● TASK INPUT
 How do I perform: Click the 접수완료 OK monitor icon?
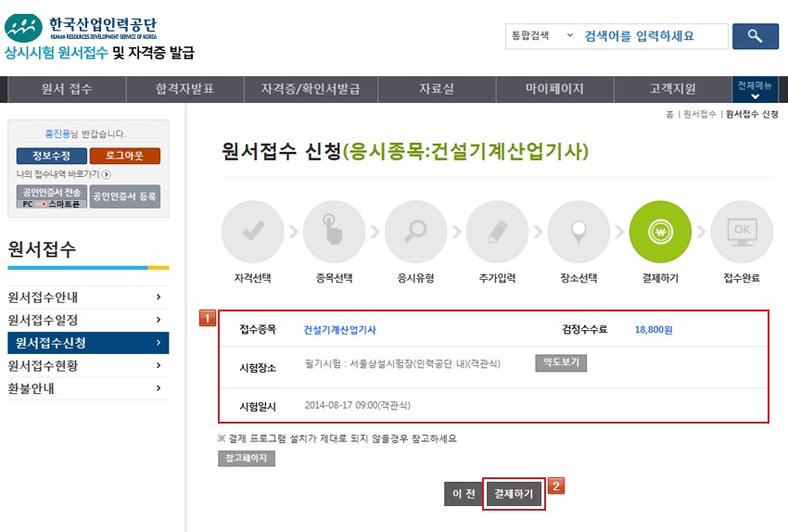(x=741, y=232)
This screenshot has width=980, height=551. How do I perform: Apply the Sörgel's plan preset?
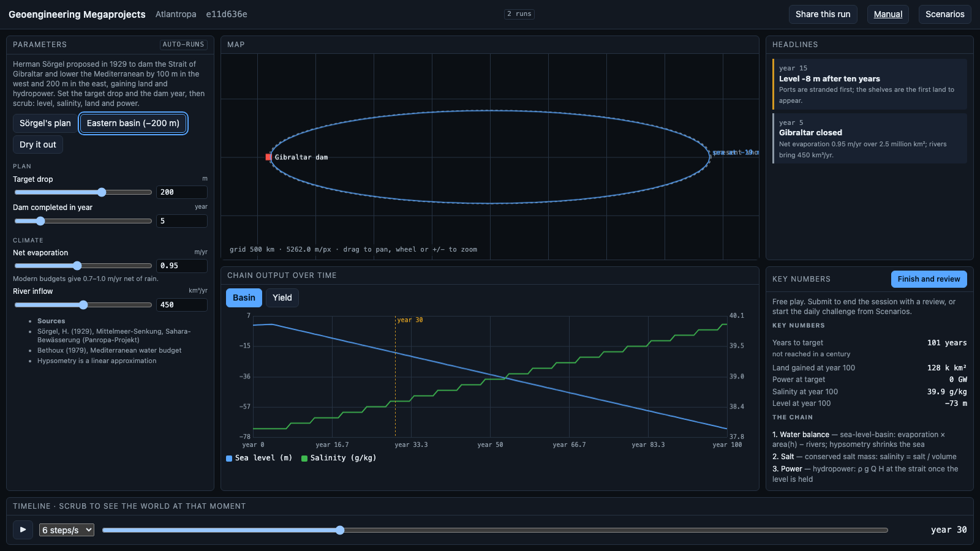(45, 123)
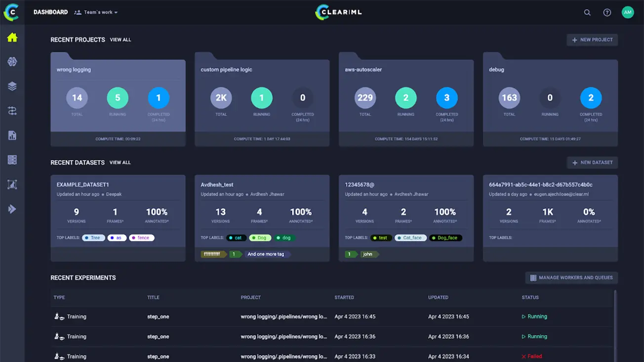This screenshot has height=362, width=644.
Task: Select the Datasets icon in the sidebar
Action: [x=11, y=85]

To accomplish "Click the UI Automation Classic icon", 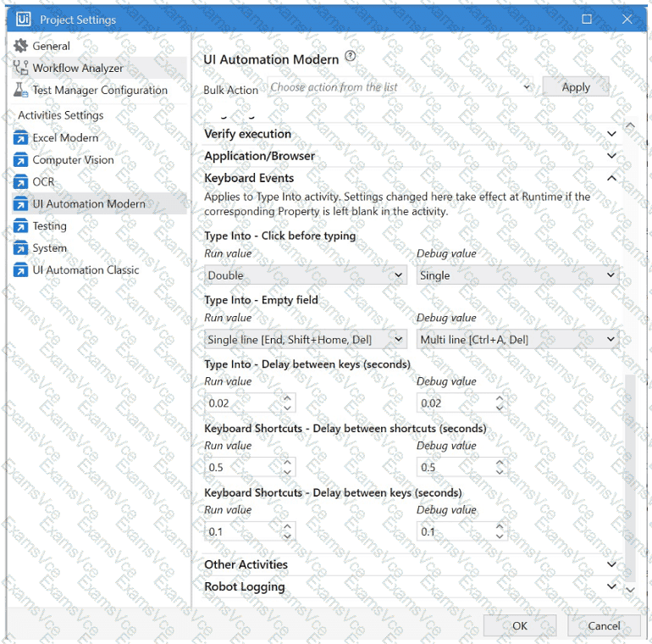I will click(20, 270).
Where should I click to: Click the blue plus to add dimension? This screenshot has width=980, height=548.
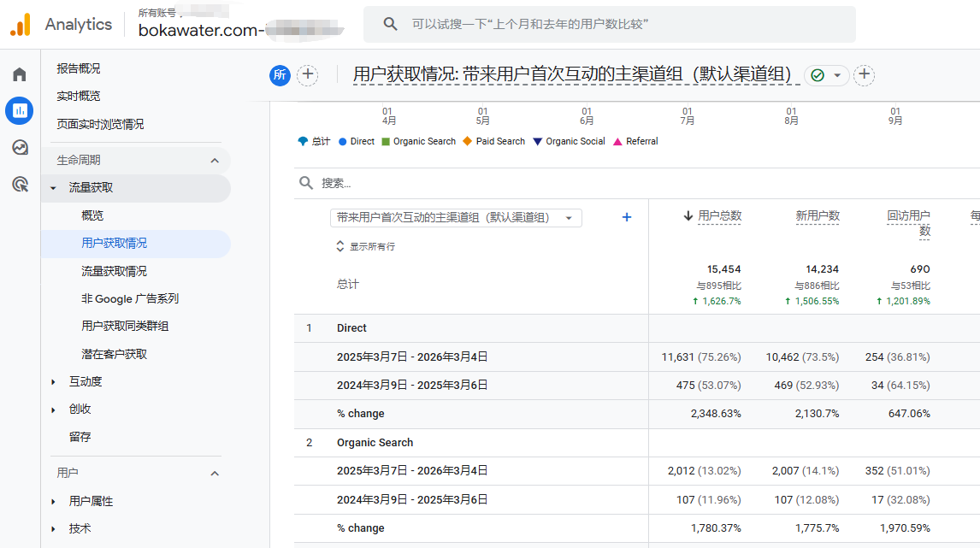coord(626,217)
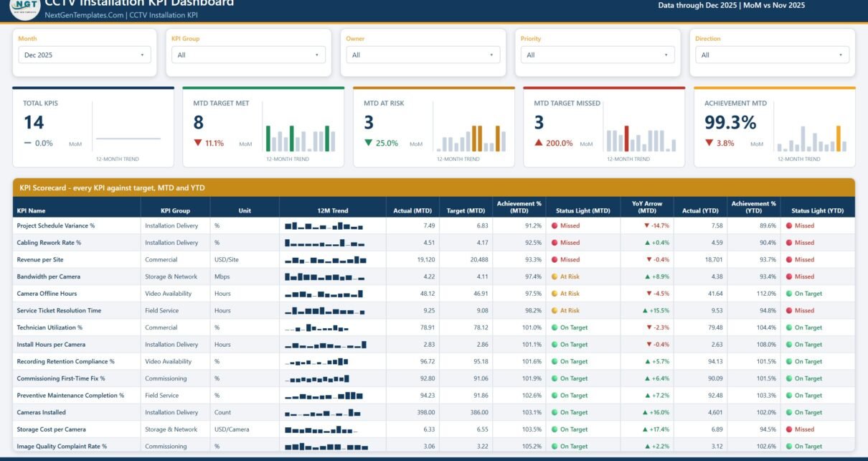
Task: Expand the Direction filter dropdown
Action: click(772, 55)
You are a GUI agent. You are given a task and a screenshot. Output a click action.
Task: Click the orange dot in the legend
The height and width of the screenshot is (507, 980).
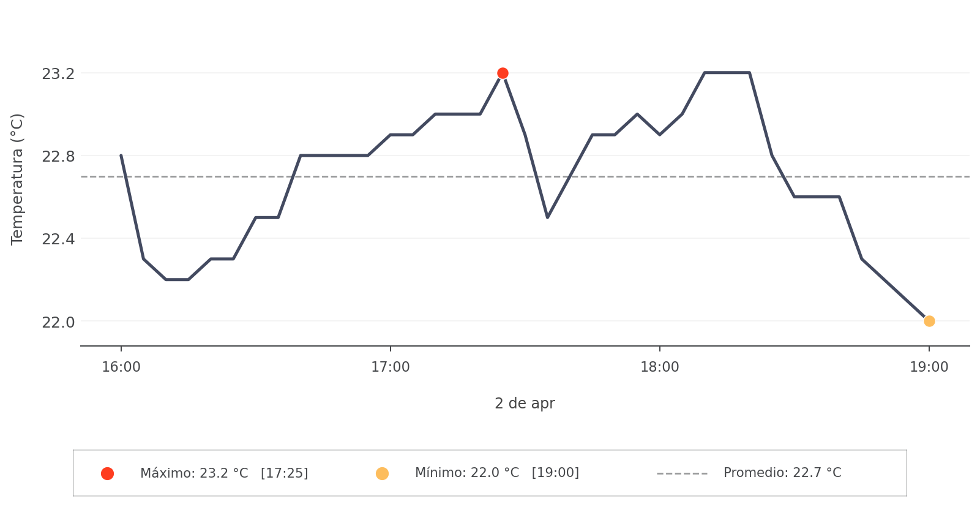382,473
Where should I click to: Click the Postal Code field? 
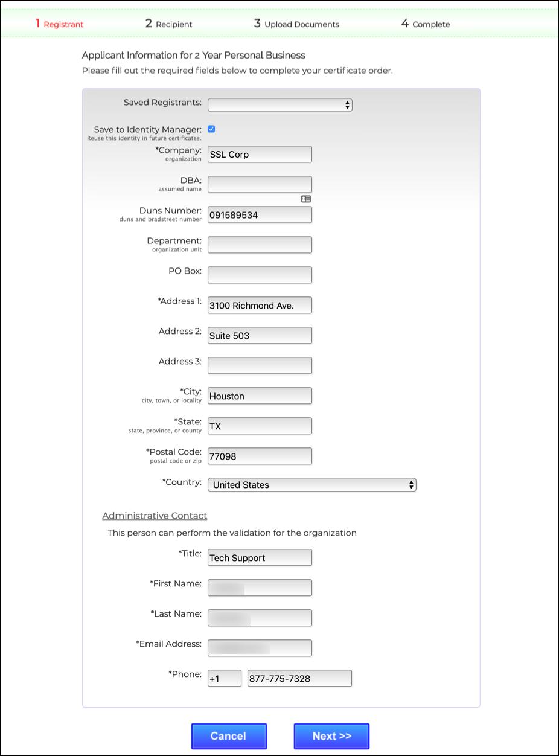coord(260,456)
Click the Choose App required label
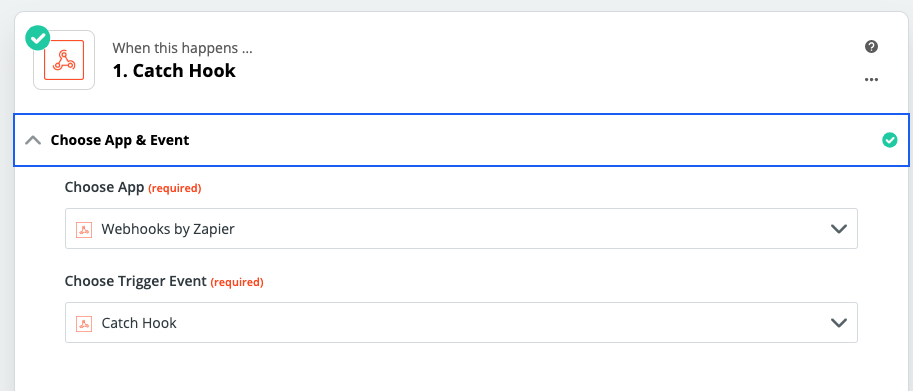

● WORK INSTRUCTION
Starting at the line that holds "Task: Click the orange dot in the legend", write out every remaining line of the material above exactly as it appears. Pictures should not be copied.

● RESPONSE TO THE TASK
Task: Click the orange dot in the legend
The height and width of the screenshot is (507, 980).
382,473
Where should I click to: Click the Postal Code field? 
coord(260,456)
Click the Choose App required label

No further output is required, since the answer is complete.